*** DATA EXCERPTS ***
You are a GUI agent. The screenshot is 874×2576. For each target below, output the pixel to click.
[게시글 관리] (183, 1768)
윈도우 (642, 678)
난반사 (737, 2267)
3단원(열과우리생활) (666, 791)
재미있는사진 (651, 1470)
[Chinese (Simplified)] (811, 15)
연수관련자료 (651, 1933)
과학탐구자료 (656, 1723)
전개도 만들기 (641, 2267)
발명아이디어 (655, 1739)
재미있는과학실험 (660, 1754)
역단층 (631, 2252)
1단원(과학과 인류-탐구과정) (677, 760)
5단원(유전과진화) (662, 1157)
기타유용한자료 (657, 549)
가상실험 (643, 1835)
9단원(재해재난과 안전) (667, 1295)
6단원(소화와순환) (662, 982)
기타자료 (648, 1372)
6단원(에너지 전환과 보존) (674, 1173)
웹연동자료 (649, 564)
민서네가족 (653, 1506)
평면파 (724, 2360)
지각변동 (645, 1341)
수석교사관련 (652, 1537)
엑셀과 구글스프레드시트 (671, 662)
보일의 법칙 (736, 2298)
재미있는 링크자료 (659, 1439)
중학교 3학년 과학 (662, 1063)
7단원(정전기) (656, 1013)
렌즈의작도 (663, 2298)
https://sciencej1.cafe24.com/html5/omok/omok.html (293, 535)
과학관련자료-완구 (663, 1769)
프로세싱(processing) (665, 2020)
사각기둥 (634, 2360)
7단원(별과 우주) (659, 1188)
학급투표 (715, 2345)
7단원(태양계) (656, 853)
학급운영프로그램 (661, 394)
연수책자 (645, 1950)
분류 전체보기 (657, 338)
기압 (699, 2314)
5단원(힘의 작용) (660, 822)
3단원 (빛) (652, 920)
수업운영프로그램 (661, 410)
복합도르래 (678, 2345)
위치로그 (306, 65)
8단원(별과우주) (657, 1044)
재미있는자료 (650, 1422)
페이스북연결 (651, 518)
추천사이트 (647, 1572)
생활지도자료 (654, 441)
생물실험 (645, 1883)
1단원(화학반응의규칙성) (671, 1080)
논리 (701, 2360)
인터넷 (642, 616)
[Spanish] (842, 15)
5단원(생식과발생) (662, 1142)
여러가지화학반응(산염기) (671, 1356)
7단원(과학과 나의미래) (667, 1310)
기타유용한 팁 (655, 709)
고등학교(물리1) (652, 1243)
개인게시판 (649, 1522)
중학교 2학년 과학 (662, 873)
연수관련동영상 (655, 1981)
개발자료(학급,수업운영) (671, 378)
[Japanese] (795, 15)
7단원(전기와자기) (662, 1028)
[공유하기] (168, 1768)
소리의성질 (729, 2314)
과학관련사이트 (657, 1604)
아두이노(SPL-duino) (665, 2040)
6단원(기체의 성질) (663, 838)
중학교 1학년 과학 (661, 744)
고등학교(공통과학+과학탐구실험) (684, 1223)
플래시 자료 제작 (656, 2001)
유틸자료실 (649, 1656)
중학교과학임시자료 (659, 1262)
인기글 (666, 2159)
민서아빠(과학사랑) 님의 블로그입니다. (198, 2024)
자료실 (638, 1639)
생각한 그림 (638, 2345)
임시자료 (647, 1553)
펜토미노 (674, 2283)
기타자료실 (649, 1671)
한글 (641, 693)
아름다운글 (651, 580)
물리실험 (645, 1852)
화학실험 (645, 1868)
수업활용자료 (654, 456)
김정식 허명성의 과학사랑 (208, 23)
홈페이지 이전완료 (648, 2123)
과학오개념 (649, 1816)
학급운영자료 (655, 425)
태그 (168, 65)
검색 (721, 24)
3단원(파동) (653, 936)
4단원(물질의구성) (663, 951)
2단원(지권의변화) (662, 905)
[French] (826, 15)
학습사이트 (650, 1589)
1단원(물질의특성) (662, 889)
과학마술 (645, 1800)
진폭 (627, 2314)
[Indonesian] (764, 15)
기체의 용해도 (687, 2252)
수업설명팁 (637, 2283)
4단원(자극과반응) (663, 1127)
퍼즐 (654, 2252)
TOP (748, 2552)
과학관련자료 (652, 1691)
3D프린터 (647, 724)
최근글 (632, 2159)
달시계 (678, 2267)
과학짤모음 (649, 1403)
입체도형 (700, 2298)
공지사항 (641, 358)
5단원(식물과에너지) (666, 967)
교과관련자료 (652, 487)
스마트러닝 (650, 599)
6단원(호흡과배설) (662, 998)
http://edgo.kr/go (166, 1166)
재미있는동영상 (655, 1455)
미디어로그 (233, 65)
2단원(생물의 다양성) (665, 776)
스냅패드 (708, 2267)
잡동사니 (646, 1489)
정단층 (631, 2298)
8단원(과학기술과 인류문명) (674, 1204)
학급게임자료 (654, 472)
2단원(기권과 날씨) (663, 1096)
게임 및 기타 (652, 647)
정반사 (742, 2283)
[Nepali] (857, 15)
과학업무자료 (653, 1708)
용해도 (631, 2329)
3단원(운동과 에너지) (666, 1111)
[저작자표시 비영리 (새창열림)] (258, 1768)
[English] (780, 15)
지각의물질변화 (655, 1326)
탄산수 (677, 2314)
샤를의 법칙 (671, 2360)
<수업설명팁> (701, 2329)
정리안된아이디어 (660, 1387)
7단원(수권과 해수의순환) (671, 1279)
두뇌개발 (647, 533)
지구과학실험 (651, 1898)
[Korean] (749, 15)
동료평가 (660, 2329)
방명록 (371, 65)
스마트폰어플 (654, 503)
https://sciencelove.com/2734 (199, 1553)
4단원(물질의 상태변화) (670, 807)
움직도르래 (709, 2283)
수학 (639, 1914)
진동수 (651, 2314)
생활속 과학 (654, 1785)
***
* _ACTIVITY_
All lines above containing the string "https" are to be collected.

* _EXERCISE RESULT_
https://sciencej1.cafe24.com/html5/omok/omok.html (293, 535)
https://sciencelove.com/2734 (199, 1553)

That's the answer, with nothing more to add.